On 18.12.2010 08:12, Mike Cowlishaw wrote:
>>>> I have a Rexx program that merges several small files onto 
>>>>         
>> one large 
>>     
>>>> one. As it turned out a few of the small files were 
>>>>         
>> prefixed with a 
>>     
>>>> UTF8 BOM, |0xEFBBBF|. Should the BOM have been recognized and 
>>>> discarded?
>>>>         
>>> How could Rexx (or any other processor) decide that some particular 
>>> prefix/content/suffix of a file is worthless and should be 
>>>       
>> discarded?
>>     
>>> ("darn it, this file ends in 'ILY'; delete that!").
>>>       
>> It would handle it as any other text processor. Open the 
>> file, read the first three or four bytes. If no BOM is 
>> present reposition to the beginning, else position to the 
>> first char after the BOM.
>>
>> I realize that Rexx can not handle wide characters and use of 
>> the UTF8 BOM is discouraged, and at least on *ix systems can 
>> lead to problems with some apps.
>> But the use of UTF8 is not forbidden. So when processing text 
>> files, it seems to me that a BOM should be checked for, even 
>> if it is ignored. Or a error issued for an unsupported 
>> encoding. For UTF8 I would ignore it and process the file as ASCII.

- **Work to complete**
- 1) Echo the stretch of the rows from their beginning through the line containing "tap(330, 29)", both ends included. Omit the pictures from your reproduction.
- 2) Write what comes next in the email exchange about handling a UTF-8 byte order mark in a Rexx program, picking up after its final sentence.
The passage on the UTF-8 byte order mark and the rows that come after it are unrelated materials.

- **Extracted information**

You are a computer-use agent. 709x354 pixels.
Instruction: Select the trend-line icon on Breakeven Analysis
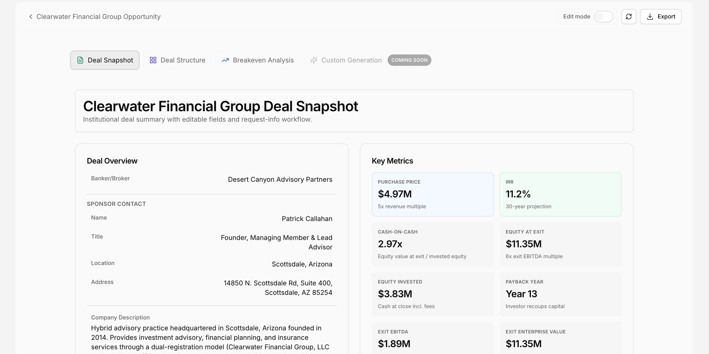coord(225,60)
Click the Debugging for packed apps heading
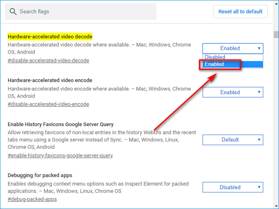Viewport: 279px width, 209px height. click(x=40, y=175)
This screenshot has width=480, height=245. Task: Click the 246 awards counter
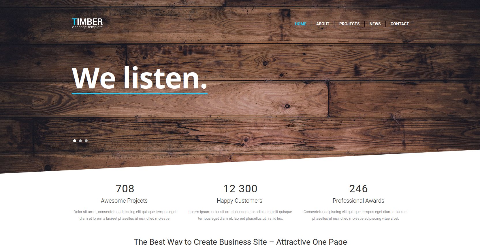358,189
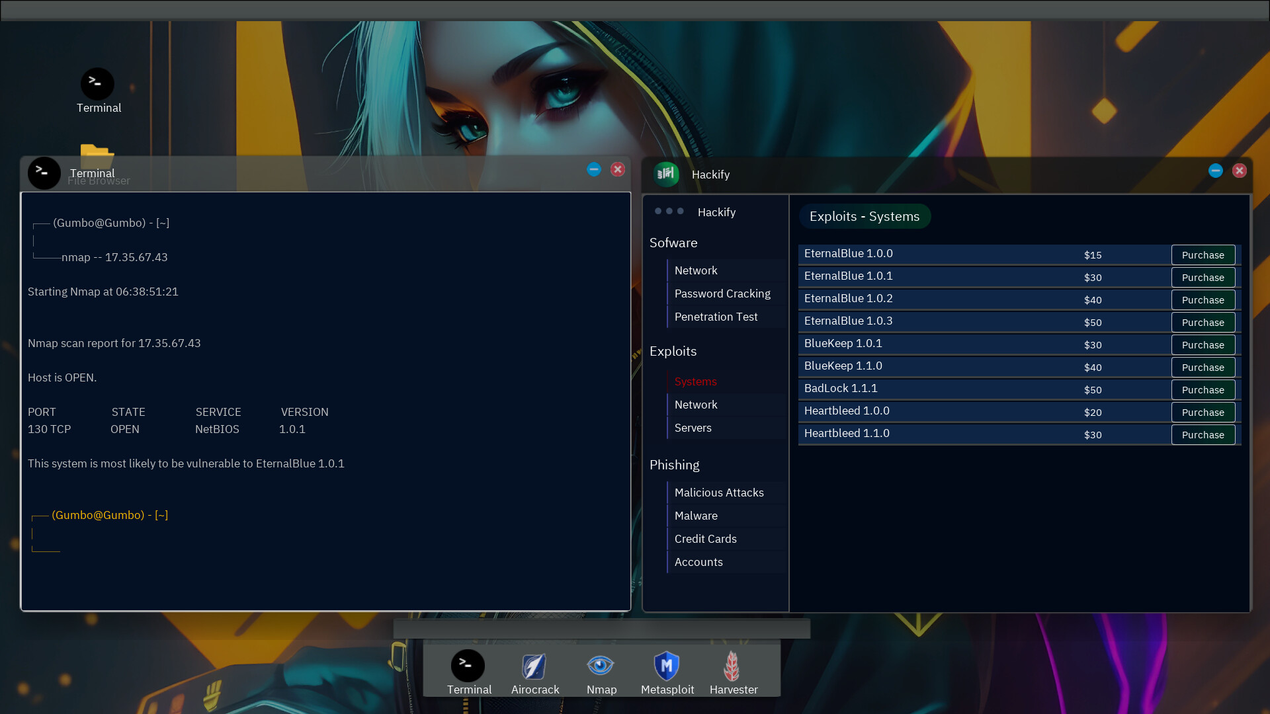Select Malicious Attacks under Phishing
This screenshot has width=1270, height=714.
tap(719, 492)
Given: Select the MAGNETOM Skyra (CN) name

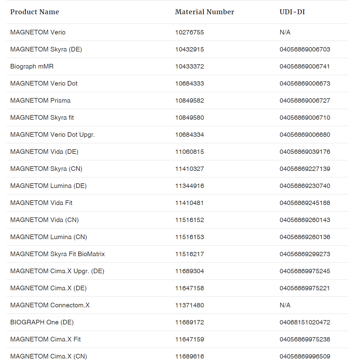Looking at the screenshot, I should point(46,169).
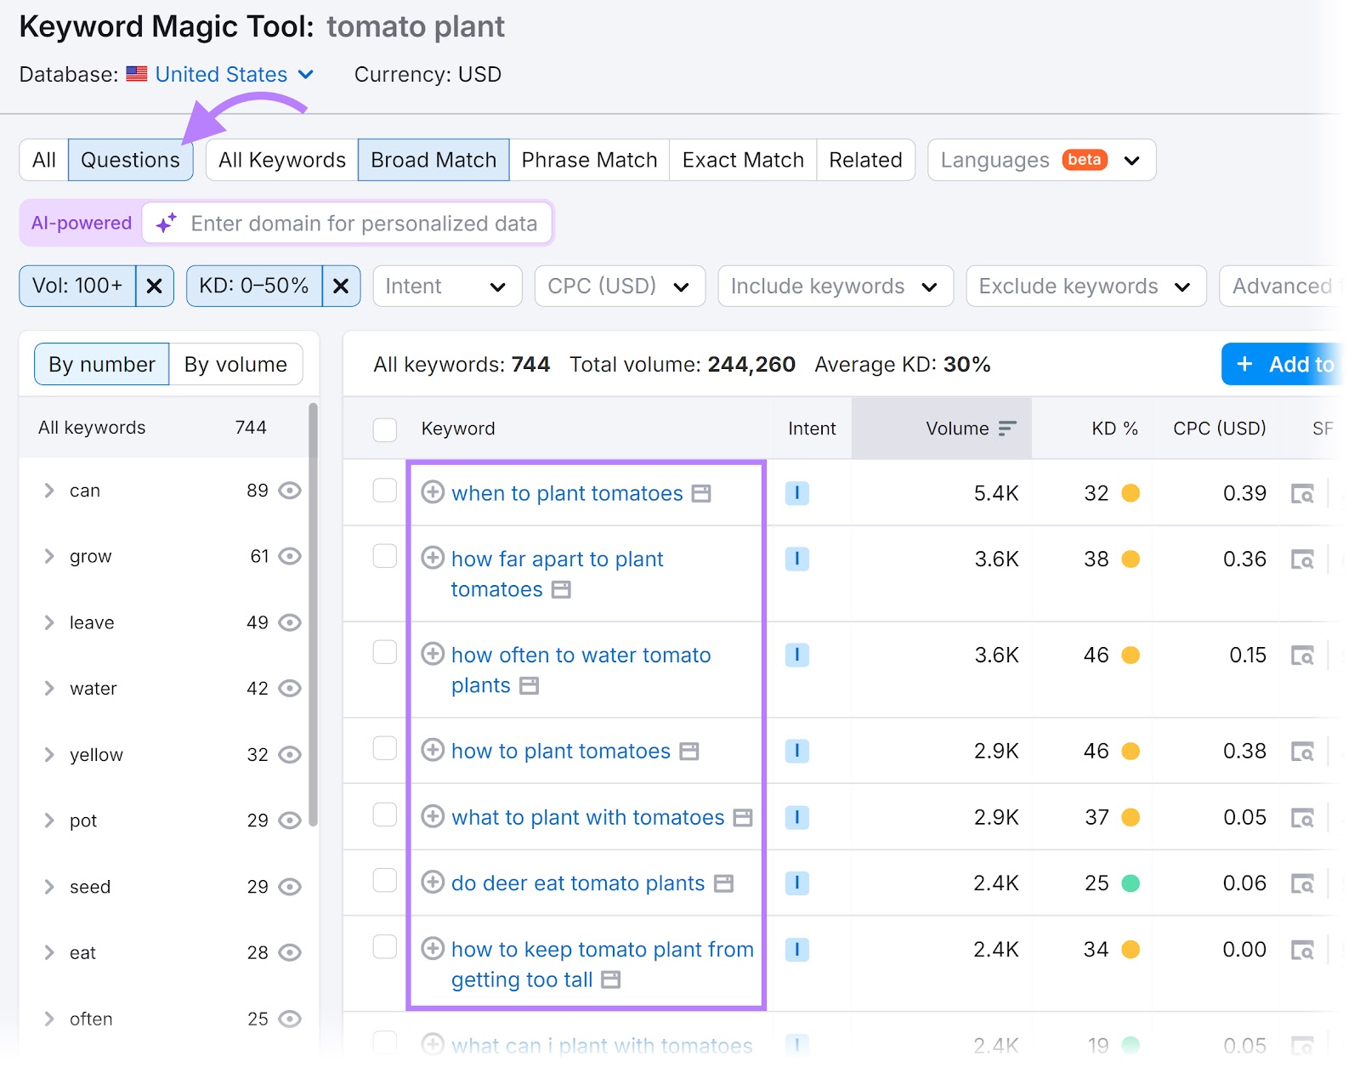Click the AI sparkle icon in the domain field

point(164,224)
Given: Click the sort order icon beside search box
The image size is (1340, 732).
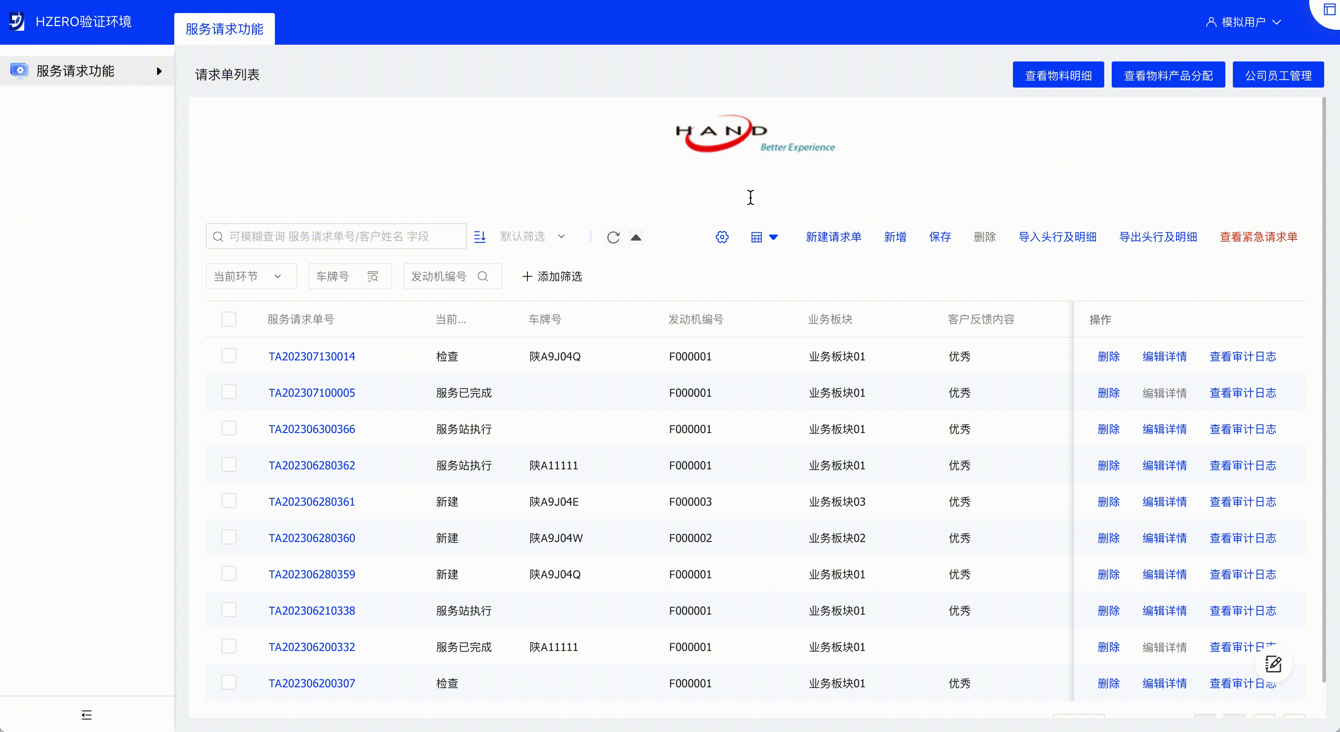Looking at the screenshot, I should tap(480, 237).
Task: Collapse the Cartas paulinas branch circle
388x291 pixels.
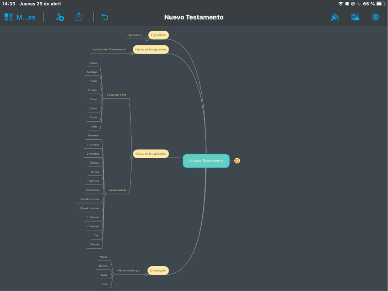Action: [x=104, y=194]
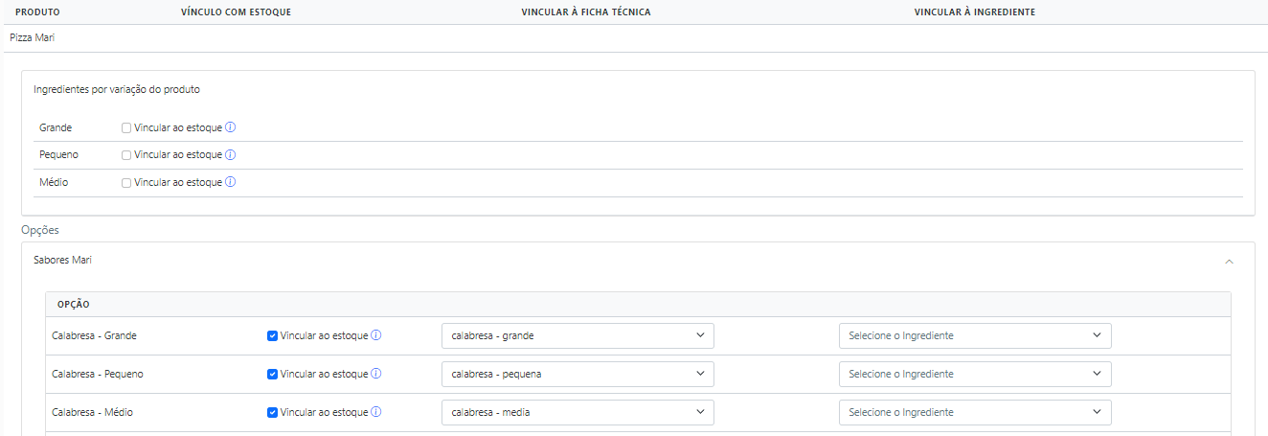
Task: Collapse the Sabores Mari section chevron
Action: 1230,261
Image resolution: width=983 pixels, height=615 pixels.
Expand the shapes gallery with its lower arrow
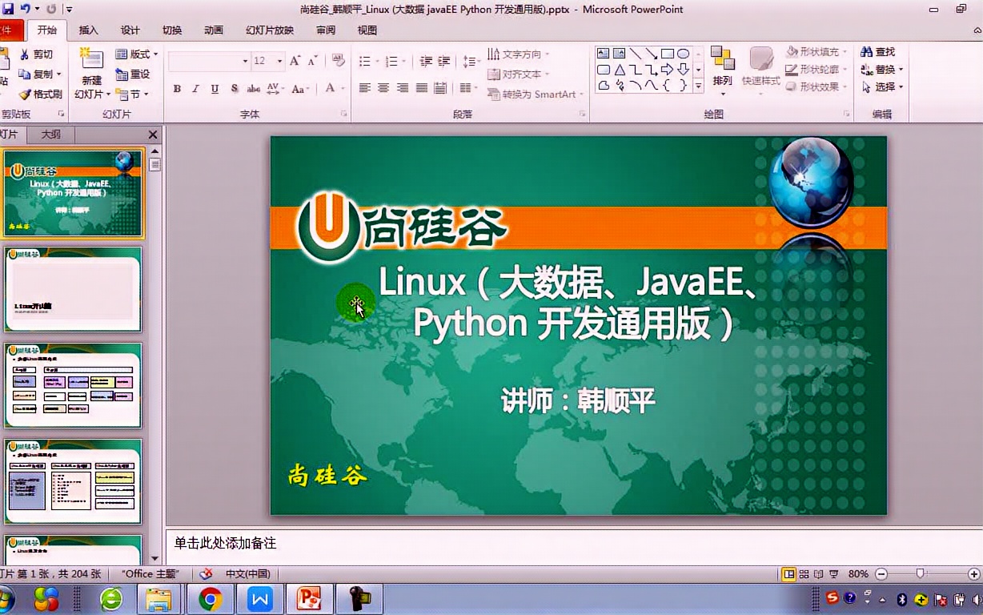[x=698, y=84]
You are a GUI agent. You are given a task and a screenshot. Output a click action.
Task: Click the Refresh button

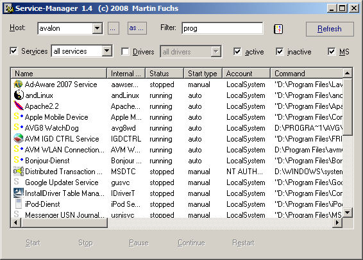tap(330, 29)
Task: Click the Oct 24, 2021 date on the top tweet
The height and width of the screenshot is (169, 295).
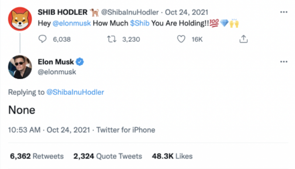Action: pyautogui.click(x=187, y=12)
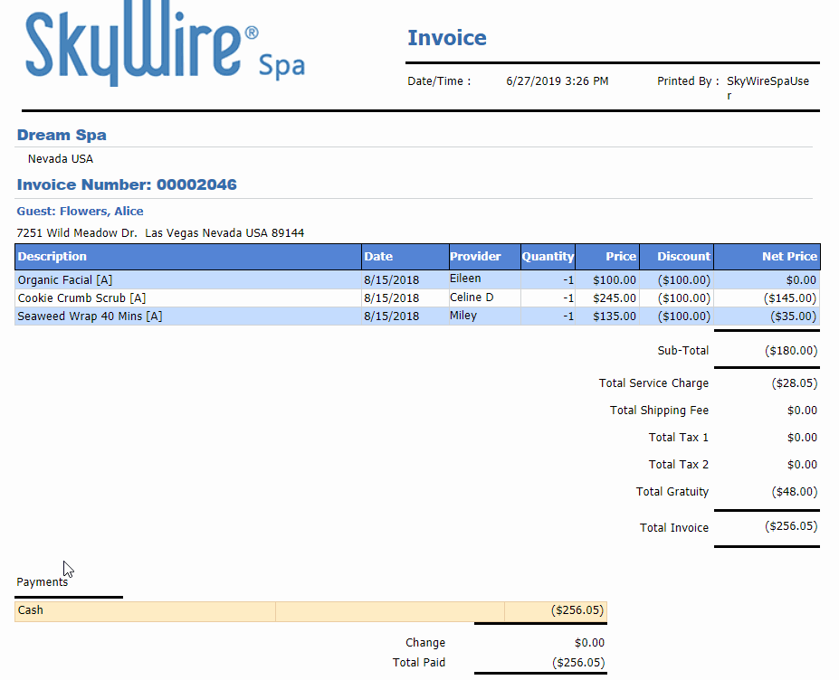Click the SkyWire Spa logo
839x680 pixels.
165,51
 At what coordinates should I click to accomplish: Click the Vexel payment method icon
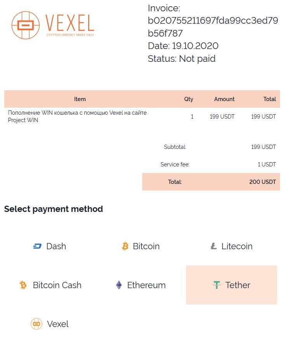point(37,324)
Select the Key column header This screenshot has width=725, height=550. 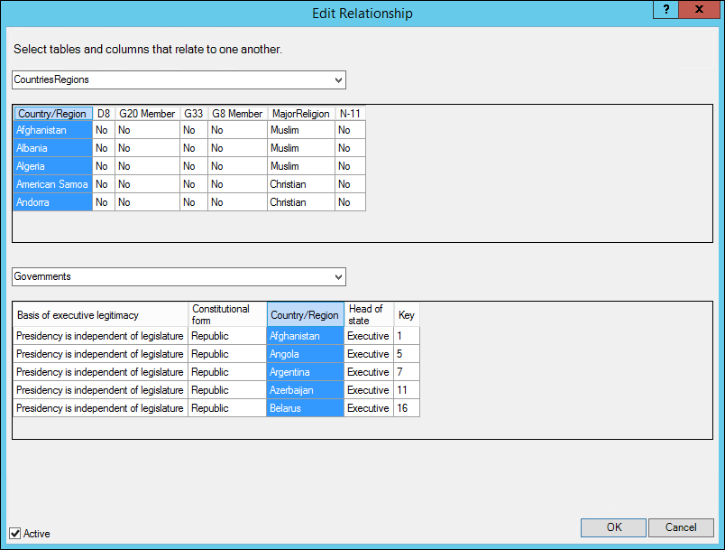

- **Task-by-task outputs**
- 1)
You are a computer-use agent. 709x354 pixels.
Instruction: Select the trend-line icon on Breakeven Analysis
coord(225,60)
Click the Debugging for packed apps heading
Viewport: 279px width, 209px height. click(x=40, y=175)
This screenshot has width=480, height=245. Task: Click the 246 awards counter
358,189
Select Malicious Attacks under Phishing
This screenshot has width=1270, height=714.
tap(719, 492)
Given: Select the MAGNETOM Skyra (CN) name

Looking at the screenshot, I should point(46,169).
Click the AI sparkle icon in the domain field

point(164,224)
Given: Click the sort order icon beside search box
The image size is (1340, 732).
Looking at the screenshot, I should tap(480, 237).
Task: Collapse the Cartas paulinas branch circle
388x291 pixels.
Action: [x=104, y=194]
Task: Collapse the Sabores Mari section chevron
Action: 1230,261
Image resolution: width=983 pixels, height=615 pixels.
Expand the shapes gallery with its lower arrow
[x=698, y=84]
You are a GUI agent. You are given a task and a screenshot. Output a click action.
Task: Click the Refresh button

tap(330, 29)

- 2)
>>     
> I wasn't clear -- sorry.  I meant: what if the program *wants* to be able to
> read the BOM and then process the file appropriately?  Such a program would be
> broken if the standard file read discarded rge BOM.
>
> Perhaps what you need is a wrapper function/class that will do exactly that
> ('readUTF8' ... etc.).

This kind of situation - processing non-ASCII-text files becomes more
and more common on every operating systems. The upcoming "HTML5"
standard even suggests to use UTF-8 encodings, which probably will lead
to the number of BOM'med text files to explode on any platform.

It is interesting to note that "linein" was used, which means that the
author expected and indicated processing a text file. Now, a LF or CR-LF
sequence on "linein" (and "lineout" for that matter) are never part of
the read data (and appended automatically with lineout/say when writing
textual data). So text files have been processed in Rexx always in a
different way than binary files (for which charin/charout would be
available), making it easy for the programmer to process them. I can see
that Rexx programmers might therefore expect automatic BOM-handling on
non-ASCII text files, if the Rexx programmer uses "linein" or
"lineout/say".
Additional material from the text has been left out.